Texas is the gold standard of college baseball with 35 CWS appearances in their history.
The Horns (2002-2005) along with Stanford (2000-2003) and North Carolina (2006-2009) made four consecutive appearances at the event in the early 21st century.
The Cardinal actually went five straight years (1999) but Mark Marquess’ crews of the Aughts never lifted the trophy.
The Longhorns did twice (2002 and 2005). However after missing the plane to Omaha the last two years, the greatest coach college baseball has ever seen, Augie Garrido, found himself leaving the baseball office he had occupied for 20 years, for that office next to athletic director where coaches to go to die.
The Tar Heels are one of five schools along with Cal State Fullerton, LSU, Miami and South Carolina to make six overall appearances at the College World Series this century.
The Tar Heels had as close to a dynasty as you could get. Their six visits to Omaha came in eight years.
But guess what? No national championships came out of that run.
The Gamecocks had a pair of three-year mini dynasties including their most recent (2010, 2011 and 2012) that netted them a pair of national championships (2010 and 2011).
South Carolina’s attempt to win three straight titles fell victim to those Wildcat heros named (Rob) Refsnyder, (Joey) Rickard, (Alex) Mejia, (Kurt) Heyer and (Seth) Mejias-Brean.
The great Rod Dedeaux USC teams set the pace for national baseball titles (12) and the Trojans have won the most consecutive national championships (five, 1970-1974). But their last came in 1998 and Southern California has not sniffed the summer Nebraska baseball landscape since 2001.
Oregon State has been to just four College World Series since the turn of the century, but the Beavers went to three straight (2005, 2006 and 2007) and won two national championships (2006 and 2007).
Guess what happened next? Oregon State after their 2007 title didn’t get back to Omaha again for six years (2013).
So much for building off that run to create a dynasty.
If we went deep back into the 1990s you can say Rice had a "consistent championship contender".
The Owls made all seven of their CWS appearances in an 11-year span (1997, 1999, 2002, 2003, 2006, 2007 and 2008), winning one national championship (2003).
Stanford did the same thing (seven CWS trips) over that same span (1997-2008) but again no hardware resides in Palo Alto.
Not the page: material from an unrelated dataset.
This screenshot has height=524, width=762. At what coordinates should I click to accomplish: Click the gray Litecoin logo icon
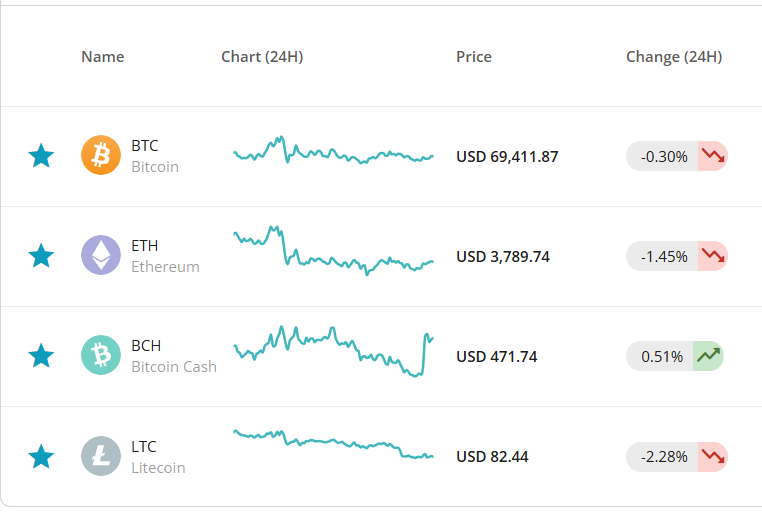click(101, 456)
For the record, this year was the Wildcats third College World Series appearance this century. Arizona State has been four times (2005, 2007, 2009 and 2010).
The last of the Sun Devils national championships though came in 1981. The Cats well, fell just short of adding another title plaque to their wall.
So my next question for Jay Johnson when I see him again will be, how does he plan to achieve a “consistent championship contender” at Arizona.
What’s his blueprint for building a program that can make the trip to Omaha in years when I’m not trying to decide how to cast my vote for President.